Exercise:
Copy every line of the entries that includes the word "agent".

Information:
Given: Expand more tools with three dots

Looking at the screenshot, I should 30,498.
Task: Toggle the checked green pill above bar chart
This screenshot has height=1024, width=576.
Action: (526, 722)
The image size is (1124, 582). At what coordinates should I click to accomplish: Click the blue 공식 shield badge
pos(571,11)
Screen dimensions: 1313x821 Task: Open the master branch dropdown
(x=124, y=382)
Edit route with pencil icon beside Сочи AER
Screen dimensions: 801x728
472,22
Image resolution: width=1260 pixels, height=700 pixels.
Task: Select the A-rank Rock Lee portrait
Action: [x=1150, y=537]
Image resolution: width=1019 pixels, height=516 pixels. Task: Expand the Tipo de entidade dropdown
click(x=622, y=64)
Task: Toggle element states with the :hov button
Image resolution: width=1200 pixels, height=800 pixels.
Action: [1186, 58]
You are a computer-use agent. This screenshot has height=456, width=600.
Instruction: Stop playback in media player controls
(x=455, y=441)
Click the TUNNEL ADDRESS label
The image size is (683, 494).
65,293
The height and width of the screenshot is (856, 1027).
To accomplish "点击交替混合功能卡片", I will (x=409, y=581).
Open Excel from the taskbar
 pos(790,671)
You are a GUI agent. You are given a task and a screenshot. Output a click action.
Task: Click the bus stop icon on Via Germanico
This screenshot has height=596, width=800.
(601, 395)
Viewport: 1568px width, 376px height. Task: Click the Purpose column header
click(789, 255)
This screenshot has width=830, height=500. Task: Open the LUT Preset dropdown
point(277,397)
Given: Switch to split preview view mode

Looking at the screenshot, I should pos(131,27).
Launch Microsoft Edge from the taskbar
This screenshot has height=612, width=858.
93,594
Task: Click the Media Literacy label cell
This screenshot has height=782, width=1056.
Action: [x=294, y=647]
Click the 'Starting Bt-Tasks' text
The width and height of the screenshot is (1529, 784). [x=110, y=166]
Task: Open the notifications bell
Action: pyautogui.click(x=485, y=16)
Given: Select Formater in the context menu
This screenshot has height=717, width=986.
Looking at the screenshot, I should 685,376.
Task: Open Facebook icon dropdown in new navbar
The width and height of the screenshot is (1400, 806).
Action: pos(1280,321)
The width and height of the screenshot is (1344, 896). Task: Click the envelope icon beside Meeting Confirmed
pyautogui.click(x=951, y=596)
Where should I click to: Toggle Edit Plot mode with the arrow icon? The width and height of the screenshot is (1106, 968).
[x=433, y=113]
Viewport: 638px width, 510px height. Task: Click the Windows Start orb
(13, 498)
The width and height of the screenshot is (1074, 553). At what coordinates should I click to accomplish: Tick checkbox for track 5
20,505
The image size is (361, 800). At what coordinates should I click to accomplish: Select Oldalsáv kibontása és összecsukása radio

Completed exercise:
You are a computer-use agent. This screenshot has height=456, width=600.
You are a GUI agent. You are given a task and a screenshot. Output a click action.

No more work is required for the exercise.